L’agence américaine Moody’s vient d’abaisser la perspective de notation de la dette souveraine de Hong Kong, ce qui est contesté par le gouvernement local.
Une notation importante pour Hong Kong
Quand un investisseur prête de l’argent à un Etat, une entreprise ou un établissement financier, il a besoin de connaître la probabilité de se faire rembourser, ce que l’on peut relier au risque de crédit. Dans le monde, trois principales agences, toutes américaines (Moody’s, Standard and Poors, Fitch), se chargent d’évaluer ces risques et d’attribuer des notes d’opinions. Ainsi, pour Moody’s, une note Aaa (AAA pour les deux autres) correspond à un crédit « prime », avec sécurité maximale ; une note entre Aa1 et Aa3 (AA+ et AA-) à du « high grade », avec une qualité haute ou bonne ; une note entre A1 et A3 (A+ et A-) à de « l’upper medium grade », avec qualité moyenne supérieure ; une note entre Baa1 et Baa3 (BBB+ à BBB-) à du « lower medium grade », avec qualité moyenne inférieure. En dessous de ces notations, la dette est considérée comme spéculative.

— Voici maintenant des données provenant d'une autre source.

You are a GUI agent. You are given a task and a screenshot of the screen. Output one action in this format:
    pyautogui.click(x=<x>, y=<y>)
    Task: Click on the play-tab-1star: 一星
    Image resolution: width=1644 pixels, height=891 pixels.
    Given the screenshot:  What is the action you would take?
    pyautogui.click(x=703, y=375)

Seuls une douzaine d’Etats dans le monde sont encore notés Aaa par Moody’s, parmi lesquels un seul « asiatique », Singapour. Avec Aa3, Hong Kong reste dans la catégorie des « high grade », au même niveau que d’autres émetteurs comme le Royaume-Uni, Taiwan, la République tchèque ou la Belgique, juste derrière la France, notée Aa2, et devant le Japon, noté seulement A1. Cependant, cette note est aussi assortie d’une « perspective ». Or, le 6 décembre, en changeant celle de Hong Kong de « stable » (sa situation depuis janvier 2020) à « négative », Moody’s a suscité de nombreuses réactions politiques et économiques.

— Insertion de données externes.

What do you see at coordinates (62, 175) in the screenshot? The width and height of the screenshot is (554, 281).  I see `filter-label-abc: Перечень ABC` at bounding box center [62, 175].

Des raisons contestées par Hong Kong
L’agence américaine a notamment motivé sa décision par des « signes de réduction de l’autonomie des institutions politiques et judiciaires de Hong Kong », et dit s’attendre « à une nouvelle érosion de l’autonomie (de la ville) en matière de décisions politiques, institutionnelles et économiques ». Pour illustrer ces propos, Moody’s a cité la loi sur la sécurité nationale de 2020 et les changements apportés au système électoral.
Aussitôt, le gouvernement de Hong Kong a réagi à ces commentaires, les jugeant « sans fondement ». Son communiqué a au contraire transformé ce rapprochement en force : « L’approfondissement et l’expansion des liens économiques et financiers entre Hong Kong et le continent ne devraient pas constituer une contrainte de notation », a assuré le gouvernement local, estimant même : « Au contraire, ces liens sont une source de force pour le développement à long terme de Hong Kong ». Sur la question de la loi sur la sécurité nationale, il a ajouté que cela avait « rétabli la stabilité et accru la confiance en Hong Kong ».
La Chine aussi concernée
Pour l’agence Moody’s, les liens avec Pékin sont donc d’autant plus déterminants dans sa décision pour Hong Kong que, la veille, elle avait aussi placé la note de la Chine sous perspective « négative ». Moody’s estime que la hausse de la dette des collectivités locales chinoises « va contraindre les autorités à soutenir financièrement les gouvernements locaux et les entreprises d’Etat endettées ». Autre souci selon l’agence américaine, l’aggravation du secteur immobilier, et notamment d’Evergrande et de Country Garden, nécessitera certainement une intervention coûteuse de Pékin, qui a d’ailleurs augmenté son objectif de déficit budgétaire de 3% à 3,8% du PIB en 2023.
Tout cela s’est immédiatement traduit par une méfiance des investisseurs. Ainsi, le 8 décembre, l’indice CSI 300 des bourses de Shenzhen et de Shanghai tombait à son niveau le plus bas depuis février 2019. Il chutait ainsi de 12% sur l’année, tandis que l’indice Hang Seng de Hong Kong était en repli de 17% sur la même période.
Cette notation va-t-elle réorienter les investisseurs à plus long terme ? Rien n’est moins certain, car cela ne va pas forcément mieux ailleurs. Ainsi, Moody’s a aussi placé les Etats-Unis en perspective négative le 10 novembre dernier. Dans un monde où de moins en moins de placements apparaissent sans aucun risque, la nouvelle perspective de notation de Hong Kong doit donc être relativisée.